House Speaker Nancy Pelosi during introduction of Democratic health care
reform legislation Tuesday, July 14, 2009 (AP Photo/Manuel Balce Ceneta)
Two polls recently released suggest the American people are sharply divided on health care reform, especially along partisan lines. McClatchy and Gallup conducted their surveys before House Democratic leaders introduced a draft of their legislation to reform the system, and the results are less than encouraging for those hoping for quick passage and a fundamental change in health care access and cost control.
According to Gallup, only 56% believe it is important to pass reform this year (if not now, then when? Ever?), and 33% oppose, but among Republicans, a whopping 71% oppose. That means millions of Americans, many of whom are uninsured, don't seem particularly concerned about the crisis. In the McClatchy poll, Americans were split down the middle as to whether access or cost was the biggest concern.
These are the two major components of the health care crisis: lack of access to care, and runaway costs. Yet in a Gallup who-do-you-trust-to-fix-it question 45% of the people chose doctors and hospitals, and only 33% selected Obama and Democrats in Congress. What do doctors and hospitals know about insurance? Only that they won't treat you without it, except in the ER facility. And how can they control runaway costs? They are part of the problem. It's as if the American people are disconnected from the issue and its ramifications. Putting trust in your doctor to manage your health is not the same as putting trust in your doctor to run the entire system. Ballplayers make lousy CEOs of baseball teams.

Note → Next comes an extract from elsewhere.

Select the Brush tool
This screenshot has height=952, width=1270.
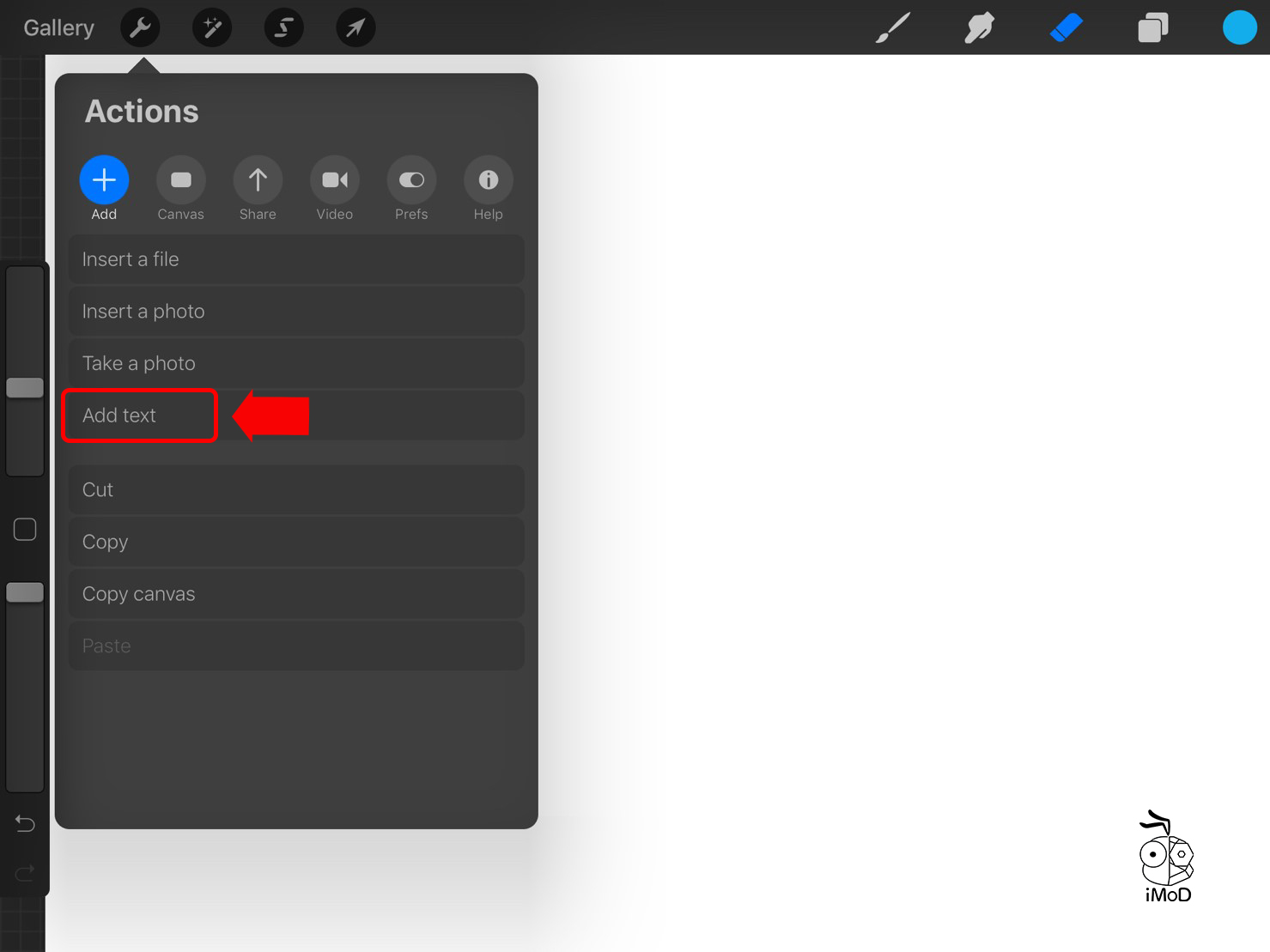pos(893,28)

Both pollsters asked whether all Americans should be required to carry health insurance. Now it should be obvious that if everyone is given guaranteed access to the system, then everyone has to participate. You can't let the young and healthy game the system, and jump in only when they think they are at risk. It is the fundamental principle of insurance - everyone in the pool has to pay. But in the Gallup poll, only 56% thought participation should be mandatory. In the McClatchy poll, the figure was higher, 69%, but still showed considerable resistance to a major feature of the House bill.

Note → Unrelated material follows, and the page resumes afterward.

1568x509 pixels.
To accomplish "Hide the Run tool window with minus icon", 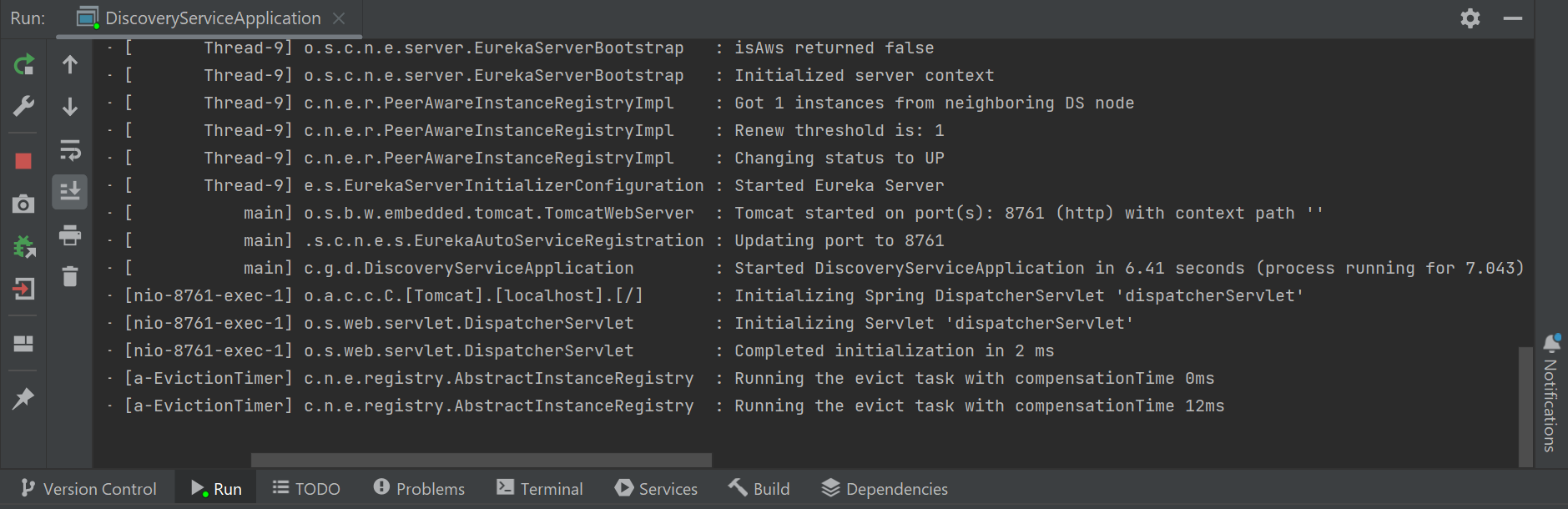I will pyautogui.click(x=1513, y=18).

We need to remember that people who don't carry insurance have access even now. We can't turn them away from emergency rooms, and it would be inhuman to even try to do so. So they drain the resources of the system, yet rarely pay for the treatment. That simply isn't fair on the one hand, and isn't sustainable on the other. You can't control costs without mandatory participation.
One question which wasn't asked is whether Americans believe health care should be a fundamental right, as it is in other advanced nations, or not. It is disappointing that such a basic philosophical question isn't posed or debated in the Congress or among the people. What kind of nation do we want to be? What kind of safety net do we want to provide for citizens? Where do we want to be half a century from now? It's hard to talk about reform when there are no explicit goals, no objectives, no premise to start with. In the end, it seems Republicans have no societal goals at all - whatever falls out from the unregulated capitalistic model of free markets, small government, and low taxes is the correct result. It is frustrating to deal with them, because every problem posed delivers the same, robotic response: cut taxes on the wealthy and deregulate the markets. We did that for thirty years. The health care crisis is worse than ever, just like the energy mess. It didn't work.
I have examined literally hundreds of blog threads and read thousands of comments on health care reform, and encountered a bewildering array of attitudes, misconceptions, complaints and demands about our system, with no clear consensus on any aspect of the crisis, other than that most Americans covered by employer plans seem to like what they themselves have and don't want to alter anything. They appear to approve of reform in the abstract, but not when it impacts them personally, through higher costs or taxes, or a change to their plans.
It will be interesting to see how Americans respond to the plan put forth by the House, which I think is a good one, all things considered. It is historic. If passed, for the first time, every American will be guaranteed access to affordable health care for his or her entire lifetime. That is worth fighting for.